§ **Article**
The Mani Peninsula (), also long known by its medieval name Maina or Maïna (Μαΐνη), is a geographical and cultural region in Southern Greece that is home to the Maniots (Mανιάτες, Maniátes in Greek), who claim descent from the ancient Spartans. The capital city of Mani is Areopoli. Mani is the central peninsula of the three which extend southwards from the Peloponnese in southern Greece. To the east is the Laconian Gulf, to the west the Messenian Gulf. The Mani peninsula forms a continuation of the Taygetos mountain range, the western spine of the Peloponnese.

Etymology

The name "Mani" may come from the name of the Frankish castle le Grand Magne.

Geography

The terrain is mountainous and inaccessible.

Until recent years many Mani villages could be reached only by sea. Today a narrow and winding road extends along the west coast from Kalamata to Areopoli, then south to Akrotainaro (the pointed cape, which is the southernmost point of continental Greece) before it turns north toward Gytheio. Another road, that is used by the public buses of the Piraeus - Mani line, which has existed for several decades, comes from Tripoli through Sparta, Gytheio, Areopoli and ends in the Gerolimenas port near Cape Matapan.
Mani has been traditionally divided into three regions:

Exo Mani (Έξω Μάνη) or Outer Mani to the northwest,
Kato Mani (Κάτω Μάνη) or Lower Mani to the east,
Mesa Mani (Μέσα Μάνη) or Inner Mani to the southwest.
A fourth region named Vardounia (Βαρδούνια) to the north is also sometimes included but was never historically part of Mani. Vardounia served as a buffer between the Ottoman-Turkish controlled Evrotas plains and Mani. A contingent of Muslim Albanian settlers were relocated to the region by the Ottomans. These settlers formed a large segment of the local population until the Greek War of Independence when they fled to the Turkish stronghold at Tripoli. Following the war Vardounia's Greek population was reinforced by settlers from Lower Mani and central Laconia.

§ **Exercise objective**
Rewrite the part of the Mani Peninsula article that begins at "A fourth region" and stops after "and central Laconia.", putting "barrier" in place of "buffer".

§ **Stored data**
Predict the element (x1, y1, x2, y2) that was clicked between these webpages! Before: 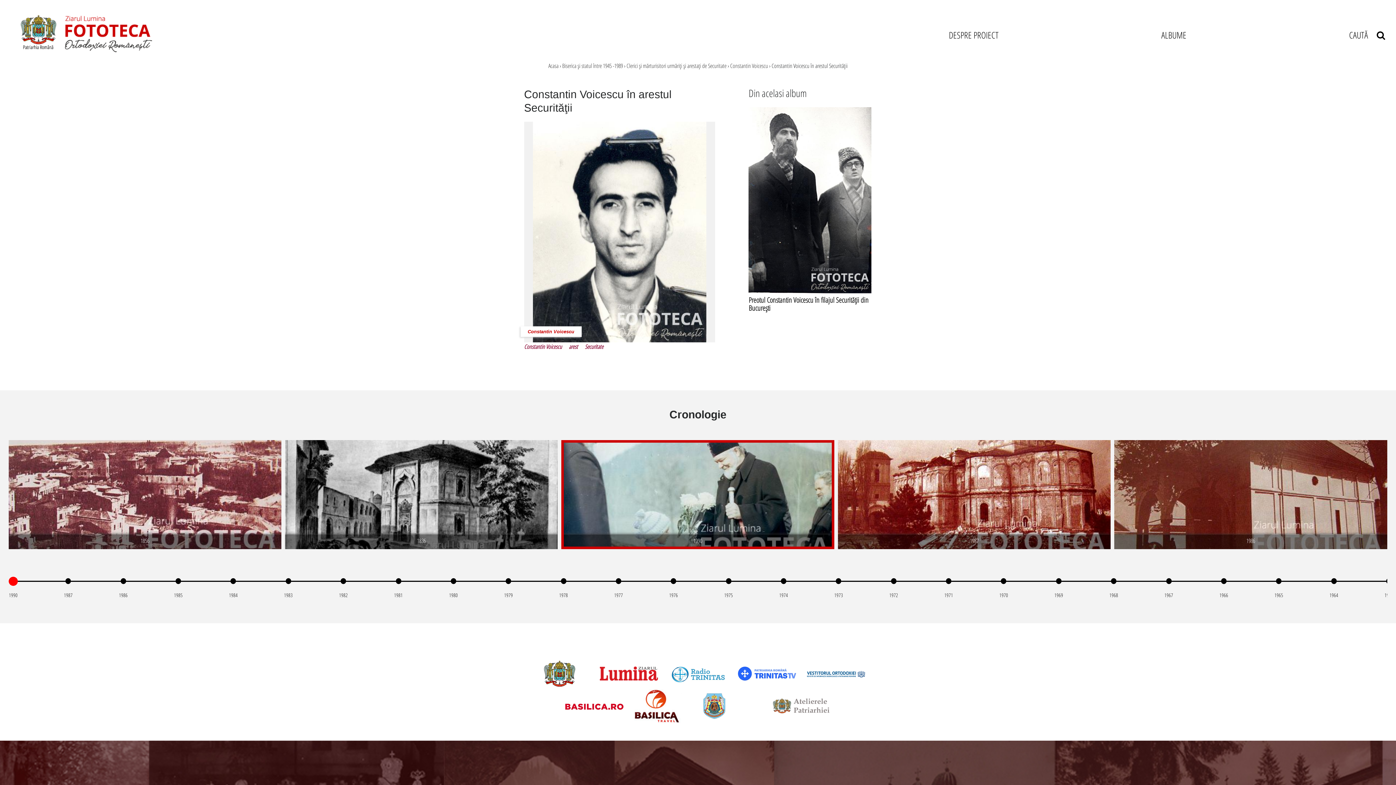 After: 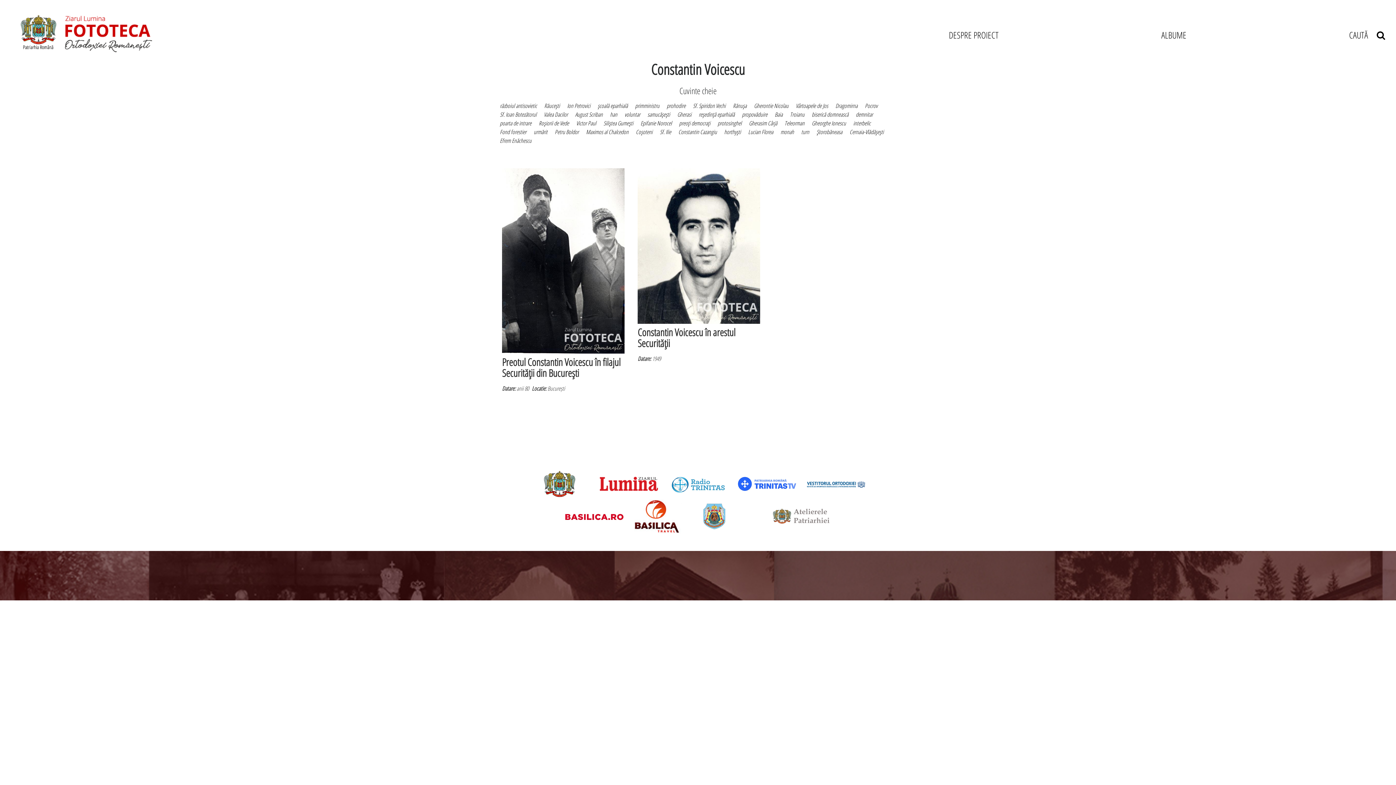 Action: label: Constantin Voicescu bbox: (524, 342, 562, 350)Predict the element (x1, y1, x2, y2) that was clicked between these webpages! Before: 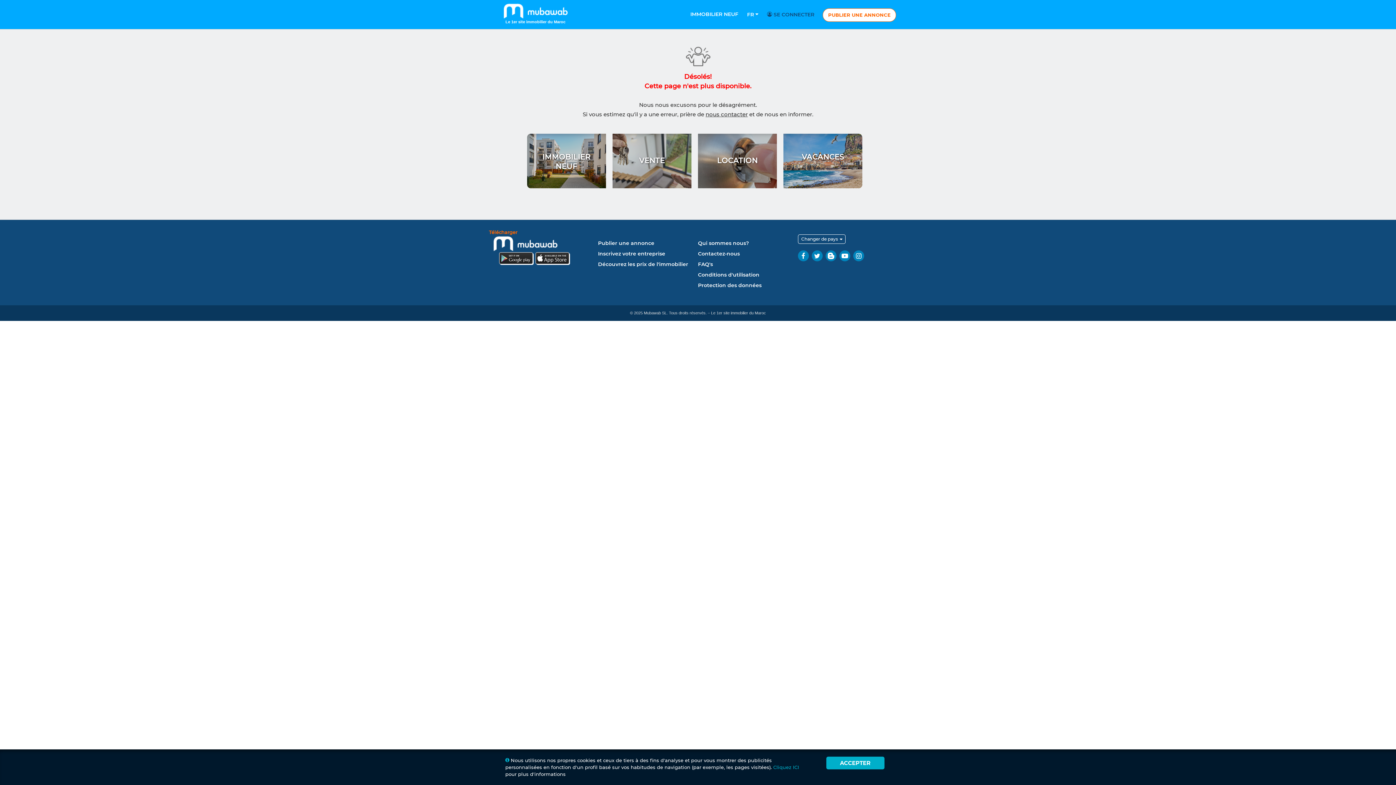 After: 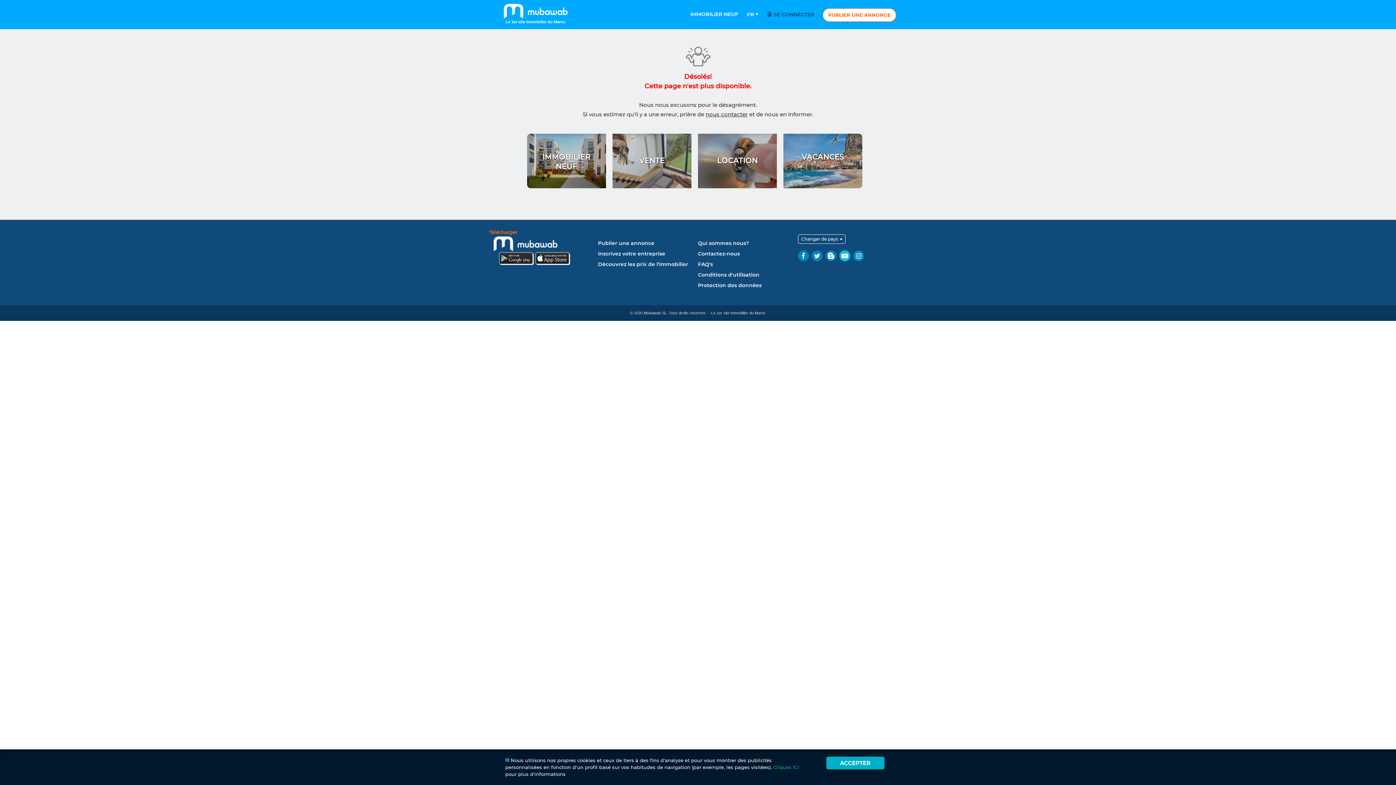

§ **Result for this task**
A fourth region named Vardounia (Βαρδούνια) to the north is also sometimes included but was never historically part of Mani. Vardounia served as a barrier between the Ottoman-Turkish controlled Evrotas plains and Mani. A contingent of Muslim Albanian settlers were relocated to the region by the Ottomans. These settlers formed a large segment of the local population until the Greek War of Independence when they fled to the Turkish stronghold at Tripoli. Following the war Vardounia's Greek population was reinforced by settlers from Lower Mani and central Laconia.